Ralf Gladis, chief executive at Computop, a PSP, disagrees with the EBA’s decision to stand by the December deadline.
“In the UK, where the deadline has been extended to September 2021, merchants will have a lot more time to get their SCA implementation processes in order. However if they sell to customers in Europe, then like all EU retailers they will need to work towards an end-of-year deadline, and we believe that this is not enough time,” he said in an email.
“Online retailers have already committed huge trading expenditure so they could survive lockdown and it would be better for them if they could at least get back on their feet before having to invest considerable time in meeting SCA requirements.”
According to Gladis, instances of non-compliance will emerge in the EU come January, causing a negative long term impact on the industry.
“It’s not just merchants in the spotlight either because it’s obvious that banks and acquirers are also a long way from fulfilling their obligations to SCA. We would like to see an extension that acknowledges the difficulties in the market, but still gives all parties a target to work towards,” he said.

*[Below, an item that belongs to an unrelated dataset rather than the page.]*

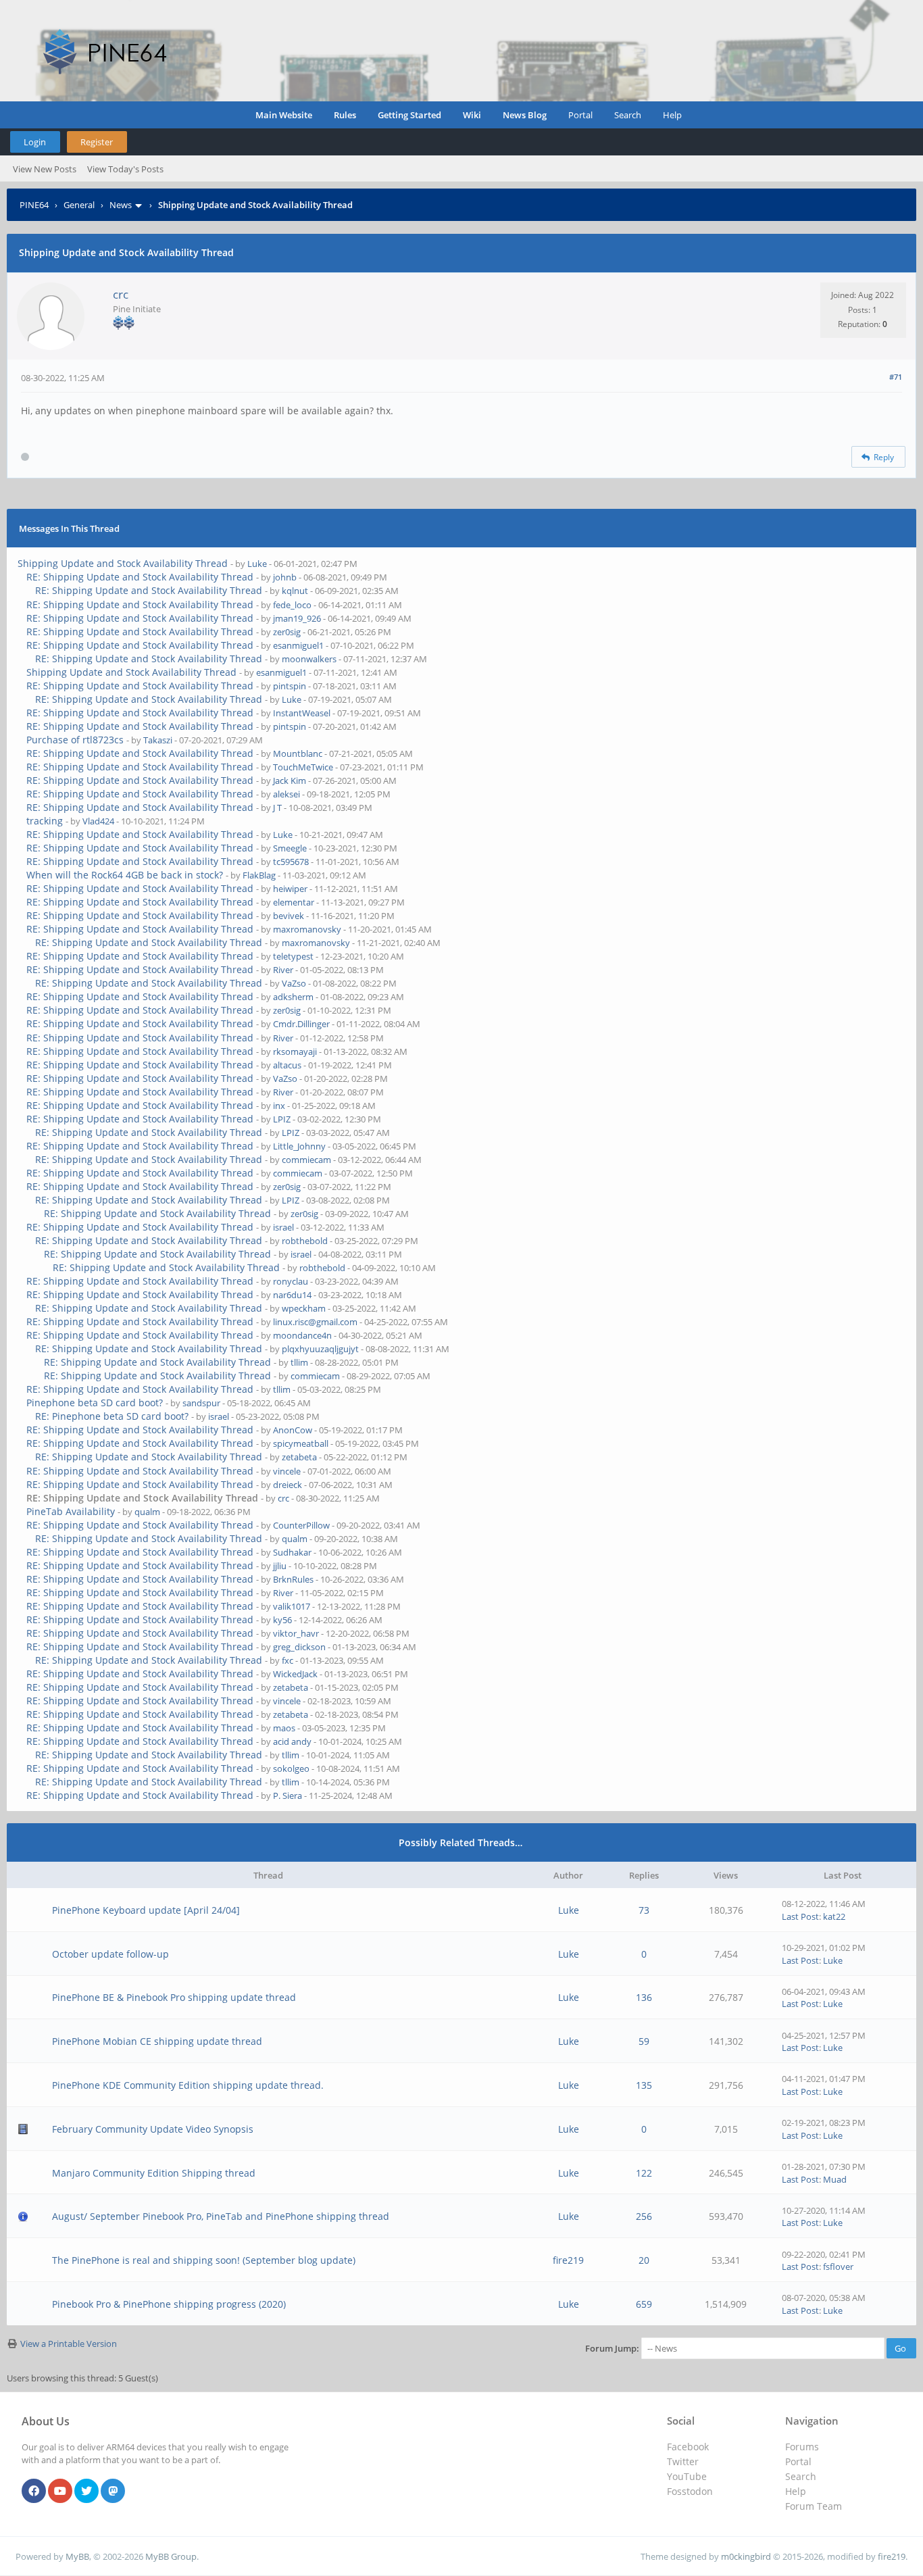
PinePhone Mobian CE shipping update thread (157, 2041)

Galdikas says the pandemic has accelerated PSPs’ security solutions. In May, ConnectPay launched a mobile authenticator app which covers multi-factor authentication and one tap approvals for payments. He believes companies have had to increase their creativity to find new solutions fast.
“It’s an issue of priorities. Maybe before [coronavirus] SCA was not a priority as much – now it is a priority. Online presence is a must,” he says.
“[SCA] not a specific technical solution; there are many ways to do it. None of them are 100 percent as per regulation, but this is definitely a top priority.”